Engineering partial resistance to cucumber mosaic virus in tobacco using intrabodies specific for the viral polymerase

A single-chain variable antibody fragment (scFv) library tested against the non-structural NSP5 protein of human rotavirus A was screened by a yeast two-hybrid system against three proteins derived from the RNA-dependent RNA polymerase (RdRp) of cucumber mosaic virus (CMV), with the aim of blocking their function and preventing viral infection once expressed in planta.

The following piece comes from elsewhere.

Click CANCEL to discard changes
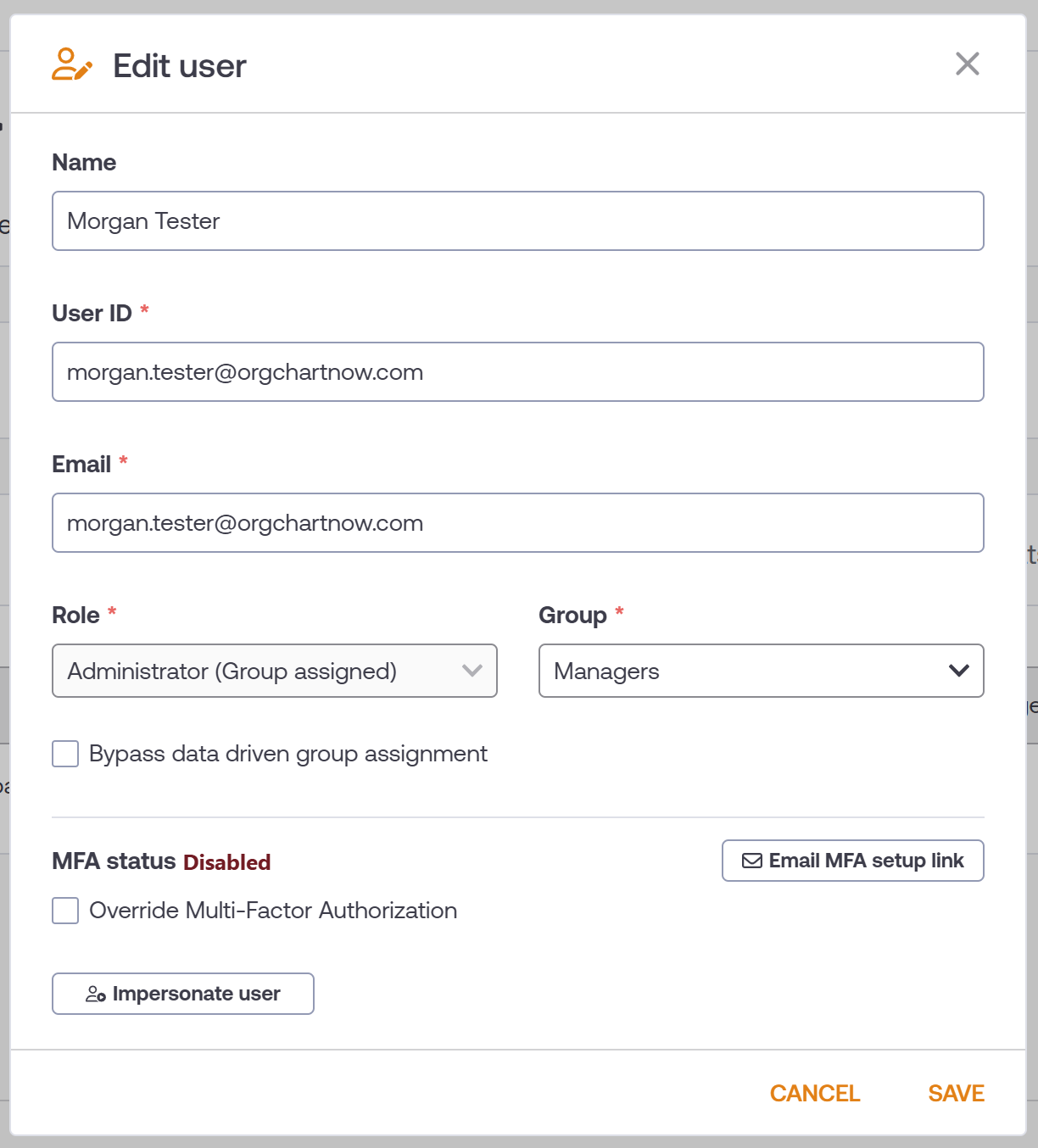The image size is (1038, 1148). [x=815, y=1094]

The constructs tested were (i) '2a' consisting of the full-length 2a gene (839 amino acids, aa), (ii) 'Motifs' covering the conserved RdRp motifs (IV-VII) (132 aa) and (iii) 'GDD' located within the conserved RdRp motif VI (GDD, 22 aa). In yeast two-hybrid (Y2H) selection assays the '2a' and 'Motifs' constructs interacted with 96 and 25 library constructs, respectively, while the 'GDD' construct caused transactivation. Y2H-interacting scFvs were analyzed in vivo for their interaction with the 2a and Motifs proteins in a mammalian transient expression system. Eighteen tobacco lines stably transformed with four selected scFvs were produced and screened for resistance against two different CMV isolates. Different levels of resistance and rate of recovery were observed with CMV of both groups I and II, particularly in lines expressing intrabodies against the full-length 2a protein. This work describes for the first time the use of intrabodies against the RdRp of CMV to obtain plants that reduce infection of a pandemic virus, showing that the selected scFvs can modulate virus infection and induce premature recovery in tobacco plants.